In a March 1 op-ed in the Washington Post Columbia economist Jeffrey Sachs made his pitch to be the next president of the World Bank promising to “lead the bank into a new era of problem-solving.” John Cavanaugh and Robin Broad have laid out a raft of righteous concerns about Sachs’s candidacy. The “solutions” Sachs proposes to poverty, they point out, can be summed up in the not very-new words: “aid” and “trade.”  As if that wasn’t bad enough, there’s Sachs’s other favorite problem solver: population control. That’s taking us to a new era, alright: right back to the nineteenth century of Thomas Malthus.

Sachs presented five Reith lectures titled “Bursting at the Seams” in 2007 in which he hit on several of his proposed solutions, among them trade, aid, new technologies and "stabilizing population." “The evidence is overwhelming that it’s possible and necessary to have a rapid demographic transition on a voluntary basis to greatly reduce fertility rates in poor countries." He reiterated that point more forcefully in an op-ed for CNN last October. “How can we enjoy sustainable development on a very crowded planet?” He asked.

Given the options, Sachs’s same-old pro-privatization development policies will be greeted as enlightened, none so more than his position on “reducing fertility.” He’s not promoting mandatory sterilization, after all, and he’s in tune with a growing crowd that’s recycling old population myths for the new save-the-planet context.
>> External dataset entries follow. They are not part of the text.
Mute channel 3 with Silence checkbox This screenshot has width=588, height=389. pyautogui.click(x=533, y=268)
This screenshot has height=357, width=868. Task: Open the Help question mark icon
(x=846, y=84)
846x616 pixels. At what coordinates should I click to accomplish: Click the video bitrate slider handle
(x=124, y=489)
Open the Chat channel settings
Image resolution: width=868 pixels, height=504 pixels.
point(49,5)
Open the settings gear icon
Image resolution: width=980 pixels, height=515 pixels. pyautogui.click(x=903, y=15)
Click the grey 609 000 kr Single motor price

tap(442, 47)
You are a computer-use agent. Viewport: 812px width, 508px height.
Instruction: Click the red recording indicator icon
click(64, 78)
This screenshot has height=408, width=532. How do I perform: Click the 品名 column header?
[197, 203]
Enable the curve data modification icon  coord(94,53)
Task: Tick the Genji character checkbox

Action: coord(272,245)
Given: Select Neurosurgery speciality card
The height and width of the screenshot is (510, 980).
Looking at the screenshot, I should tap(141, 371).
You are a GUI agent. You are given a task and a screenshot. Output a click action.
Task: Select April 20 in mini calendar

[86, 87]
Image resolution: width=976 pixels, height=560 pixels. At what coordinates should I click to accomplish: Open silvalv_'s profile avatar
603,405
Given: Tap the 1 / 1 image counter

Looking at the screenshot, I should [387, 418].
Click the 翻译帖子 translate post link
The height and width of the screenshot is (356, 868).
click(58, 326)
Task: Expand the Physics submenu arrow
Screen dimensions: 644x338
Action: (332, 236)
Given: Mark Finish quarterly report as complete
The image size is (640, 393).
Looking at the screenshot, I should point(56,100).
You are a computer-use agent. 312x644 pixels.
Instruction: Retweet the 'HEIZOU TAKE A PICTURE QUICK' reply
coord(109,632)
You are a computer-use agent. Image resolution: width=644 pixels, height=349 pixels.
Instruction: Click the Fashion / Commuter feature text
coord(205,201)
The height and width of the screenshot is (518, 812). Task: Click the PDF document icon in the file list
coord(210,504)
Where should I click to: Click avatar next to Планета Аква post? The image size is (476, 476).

But while growing population in poor countries certainly has its environmental impacts, globally, high level consumption lifestyles in rich countries are doing much more damage. The average consumer worldwide eats up 22kg of resources each day. The average African consumes less than half that while the average American consumers almost ten times the global standard. Bill McKibben’s called first world consumerism not third world population growth enemy number one. The problem is denial and Jeff Sachs’ approach won’t help.

At the Reith lectures, Sachs made clear that he won’t be proposing problem solving that affects his own ilk’s consumption habits. Quizzed about Western greed, he shot back: “I do not believe that the solution to this problem is a massive cutback of our consumption levels or our living standards. “ So it’s back to poor women and their kids.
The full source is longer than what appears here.